_Assignment_
Whenever a line of the records below contains the word "target", copy that line.

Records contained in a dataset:
BEGIN

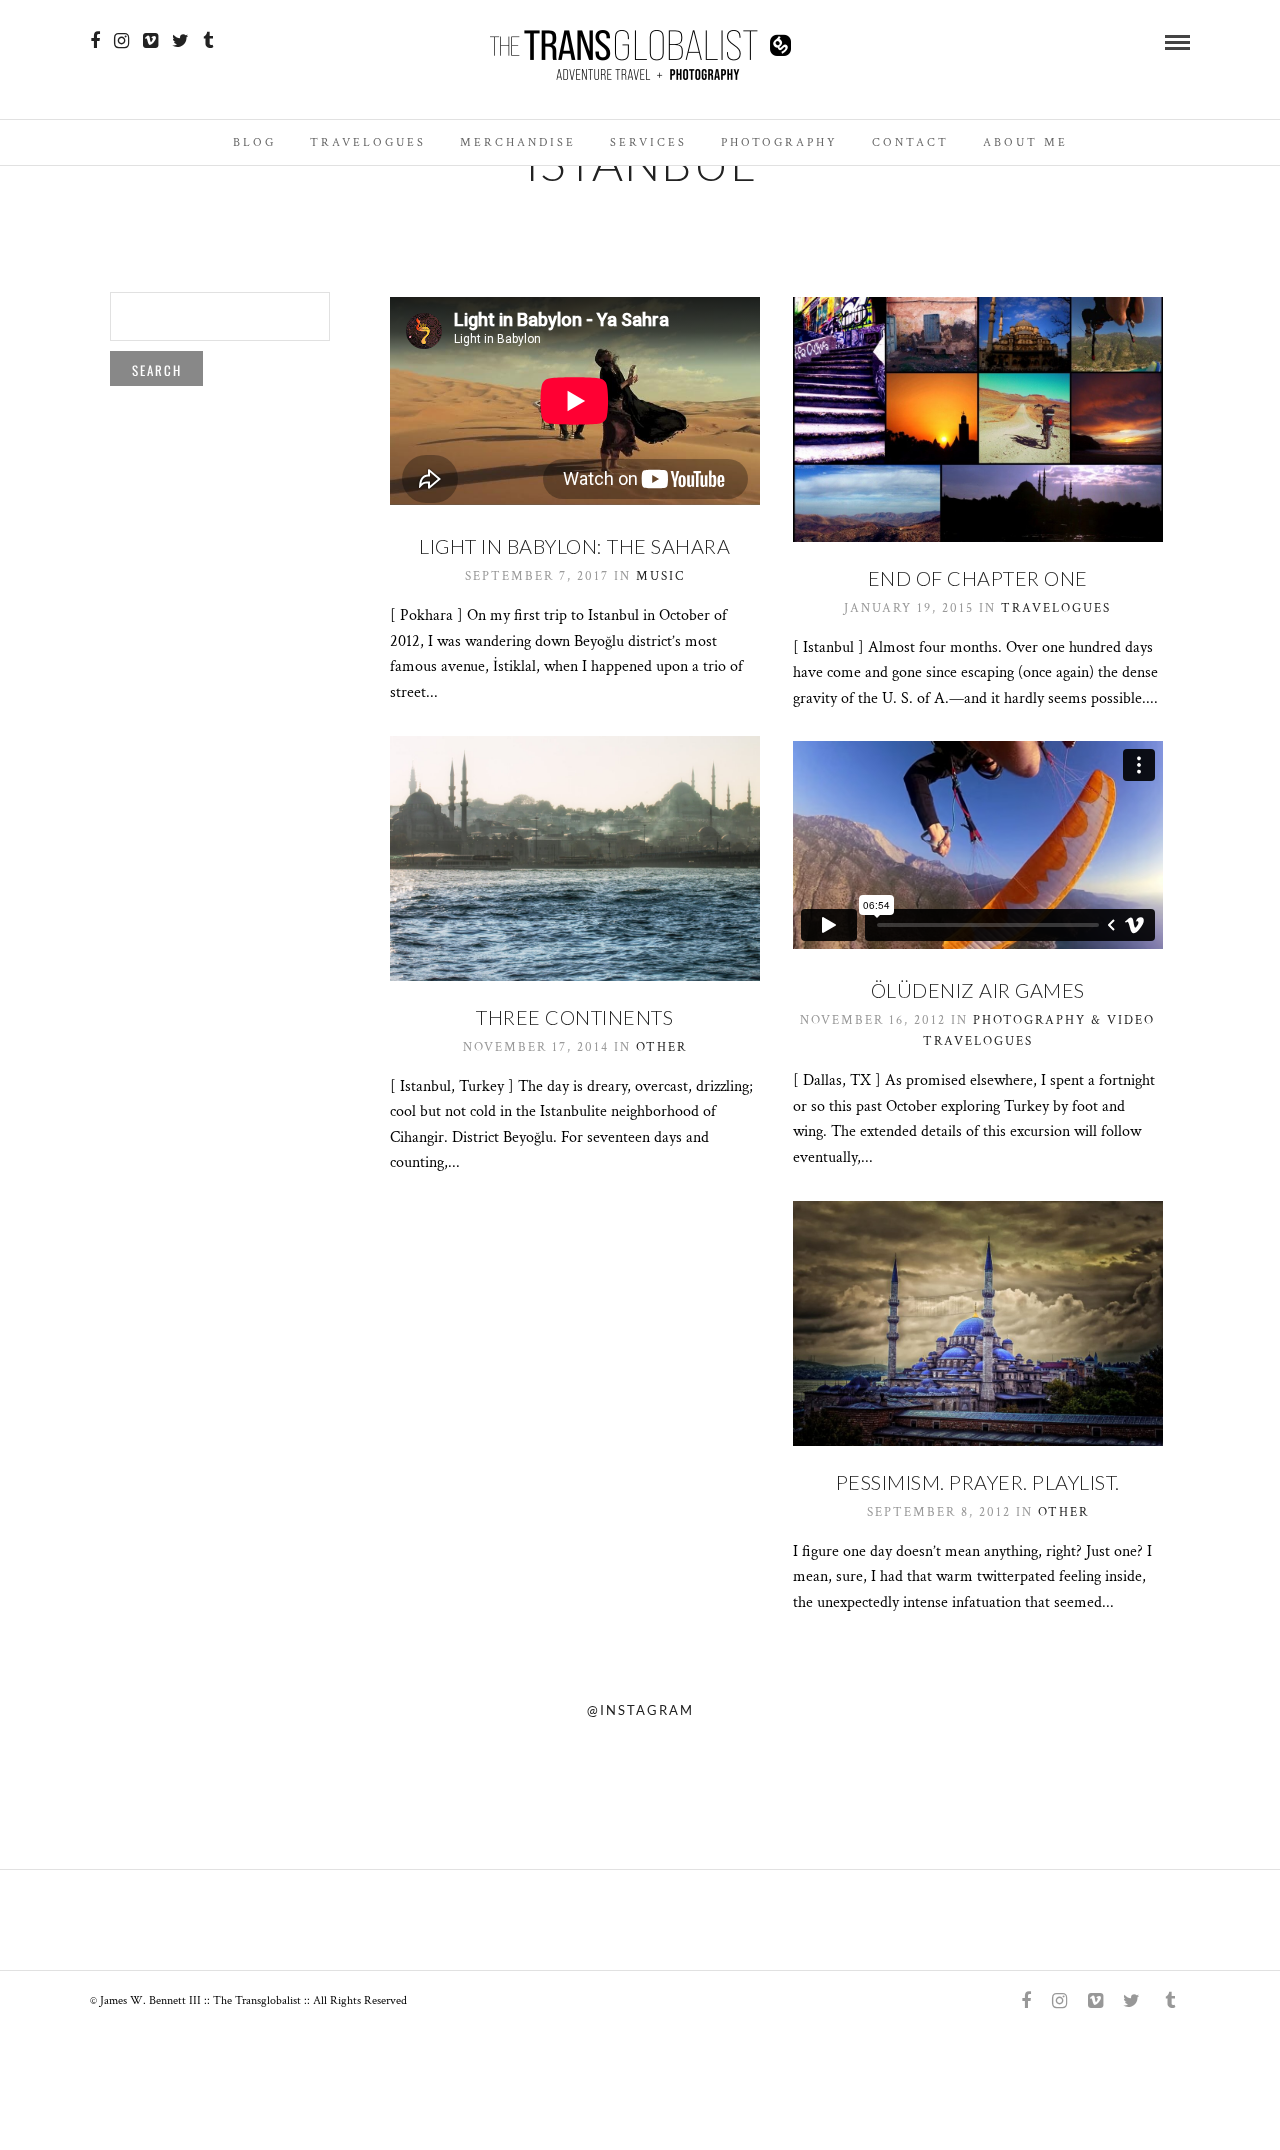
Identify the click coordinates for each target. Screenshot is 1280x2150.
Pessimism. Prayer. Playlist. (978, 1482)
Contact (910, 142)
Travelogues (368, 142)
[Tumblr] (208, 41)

END
BEGIN

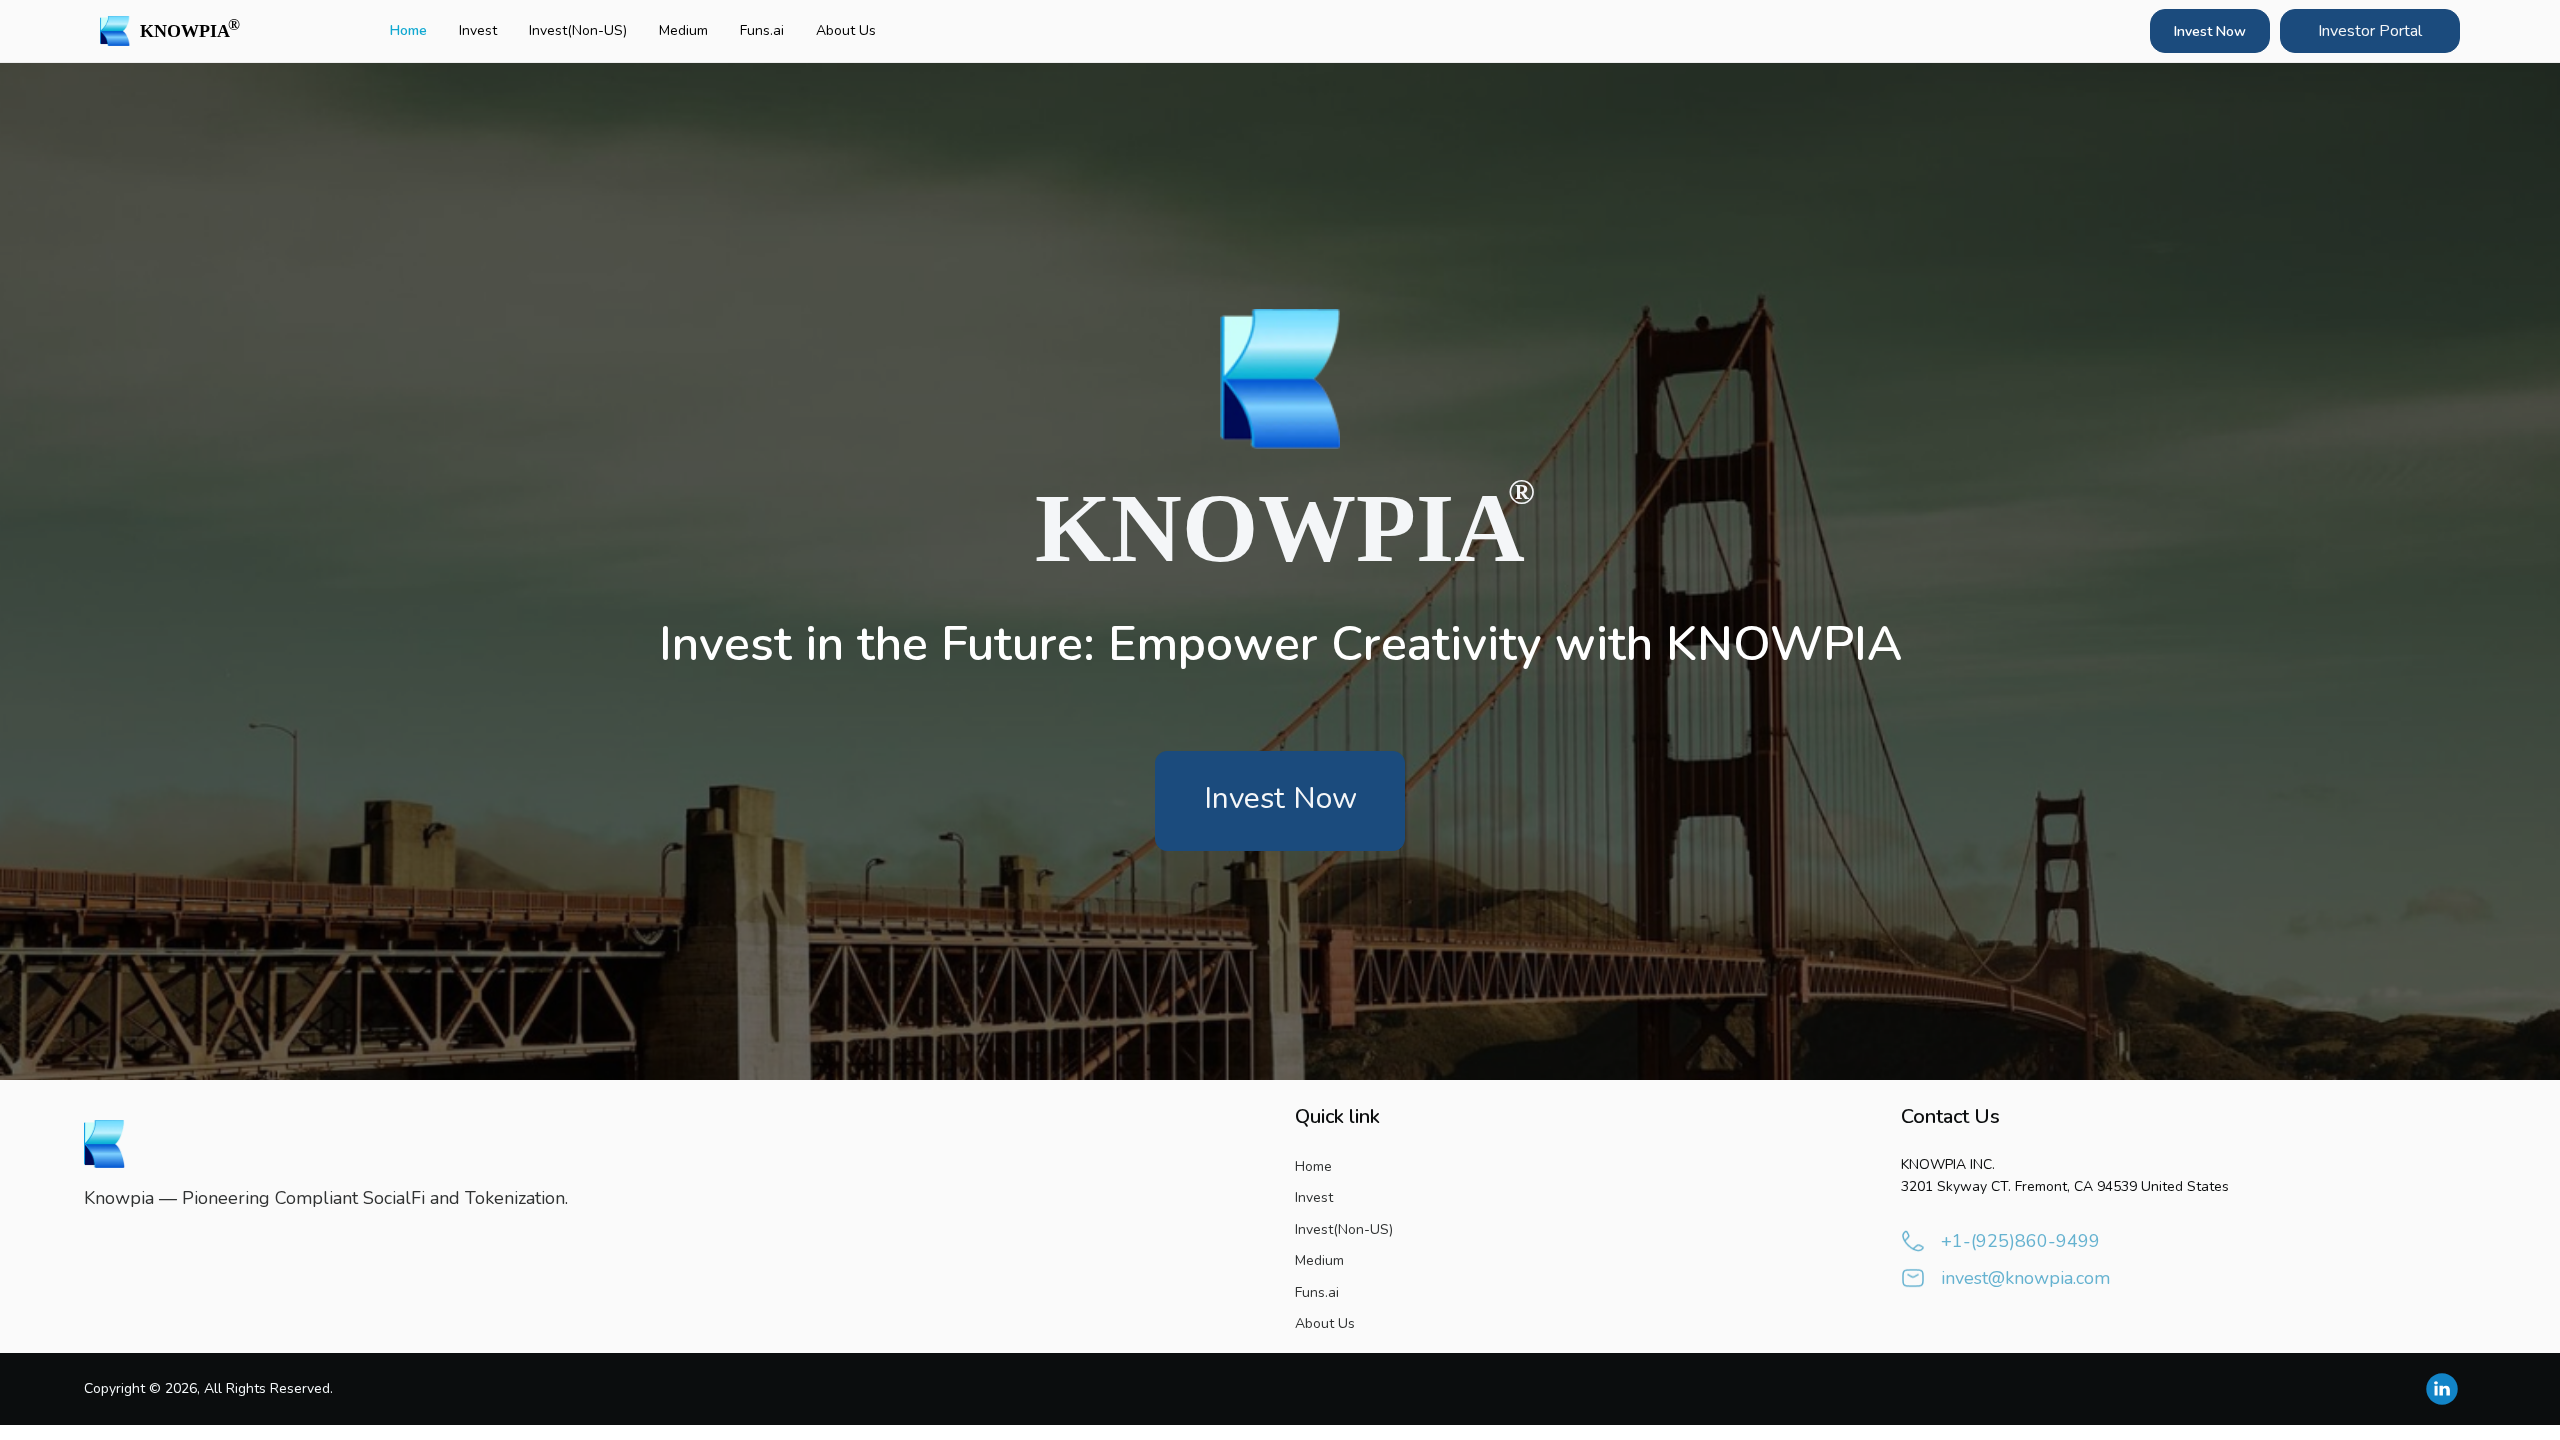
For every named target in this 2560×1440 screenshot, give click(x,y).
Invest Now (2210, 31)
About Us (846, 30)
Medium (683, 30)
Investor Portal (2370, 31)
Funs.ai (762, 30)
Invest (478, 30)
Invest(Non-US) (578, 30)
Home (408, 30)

END

_Problem solution_
Identify the click coordinates for each target. Screenshot is 1280x2150.
For every named target in this 2560×1440 screenshot, give click(x,y).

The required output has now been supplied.